Security

Security Policy

Effective date: May 7, 2026. This page describes RIPTON CLOUD's security posture, vulnerability reporting process, and testing expectations.

Security controls buyers can inspect

Encryption is mandatory

RIPTON CLOUD is designed so transfers cannot be run in plaintext. Packet payloads are encrypted and authenticated as part of the protocol.

Forward-secret sessions

Session keys are derived per session so compromise of one session does not expose previous or future sessions.

Replay and tamper protection

Authenticated packets, sequence handling, and replay windows are used to detect modification, injection, and replay attempts.

Operational visibility

Structured transfer records, transfer identifiers, session identifiers, and error events are designed to support debugging and security review without exposing key material.

Reporting a vulnerability

If you believe you have found a security issue in RIPTON CLOUD, email security@riptoncloud.com. If that address is unavailable, use hello@riptoncloud.com with "Security report" in the subject line.
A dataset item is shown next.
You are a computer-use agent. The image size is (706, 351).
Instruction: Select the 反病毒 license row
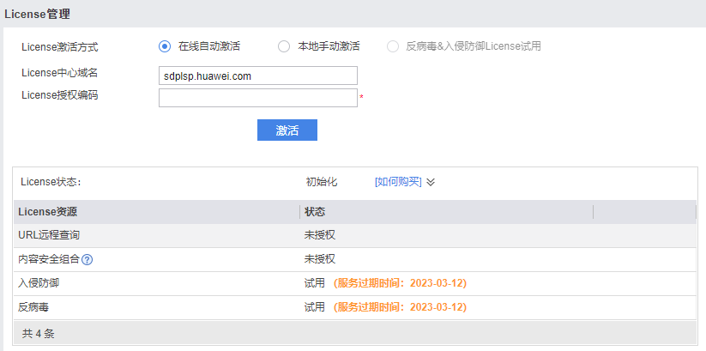[33, 307]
  • Describe the issue, affected component, and security impact.
  • Include clear reproduction steps, proof-of-concept code if useful, and relevant logs or screenshots.
  • Avoid accessing, modifying, deleting, or exfiltrating data that does not belong to you.
  • Avoid actions that degrade service availability, such as denial-of-service testing, spam, brute force, or destructive testing.
  • Give RIPTON CLOUD reasonable time to investigate and remediate before public disclosure.

Safe harbor

RIPTON CLOUD will not pursue legal action against researchers who act in good faith, avoid privacy violations and service disruption, report issues promptly, and follow this policy. This safe harbor does not apply to unlawful activity, extortion, data theft, destructive testing, or attacks against third parties.

Out of scope

  • Reports based only on missing security headers without a practical exploit path.
  • Social engineering, phishing, or physical attacks.
  • Denial-of-service or resource exhaustion testing.
  • Automated scanner output without validated impact.
  • Issues in third-party services unless they create a direct, exploitable risk to RIPTON CLOUD users.

Security review

Technical buyers can request a cryptographic design summary during evaluation. RIPTON CLOUD does not ask prospects to send sensitive production data through website forms. Evaluation data and deployment requirements should be discussed directly before testing sensitive workflows.